I tried marketing on Google for a little while, but it didn’t work out well. It was all word of mouth. I was also traveling a lot, going to a lot of schools — that’s how the book’s reputation grew.
It’s been the bestselling case interview book in the world for 25 years — and the top consulting book on Amazon for about two decades. It even hit number 37 overall on Amazon when The Wall Street Journal wrote about me in 2012. That happened to be the day Hurricane Sandy hit the East Coast. I like to think I could’ve cracked the top 25 if not for the storm.
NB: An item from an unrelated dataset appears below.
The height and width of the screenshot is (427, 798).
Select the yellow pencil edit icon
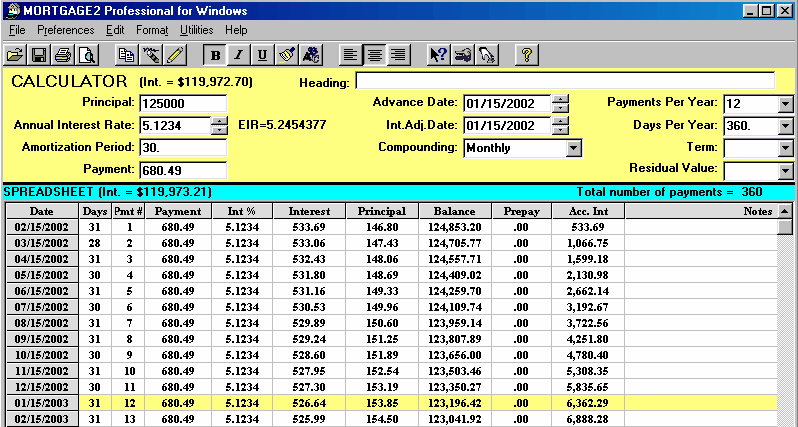coord(176,55)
Throughout the years, “Case in Point” has sold around 400,000 copies in total. During its peak — between 2010 and 2018 — I sold 25,000 to 30,000 copies a year. These days, I sell closer to 12,000. I still make about $14 to $15 in profit per copy, which allows me to live comfortably in Santa Barbara.
I’ve updated the book 12 times because the field evolves. Each edition includes new cases, more data analysis, and new sections on topics, like résumés, cover letters, and creativity. Case interviews today are more sophisticated — they’re not just profit and loss anymore. You might be asked to analyze a returns policy or a sustainability strategy. I like to say I craft cases, not just write them, because each one has a lesson built in.
I still work with students and universities, and I hear constantly from readers who’ve used the book to land jobs at top consulting firms like McKinsey, Bain, and BCG.
The interviews have gotten tougher, but the fundamentals haven’t changed. Firms still look for people who can think clearly, communicate confidently, and bring creative ideas to the table.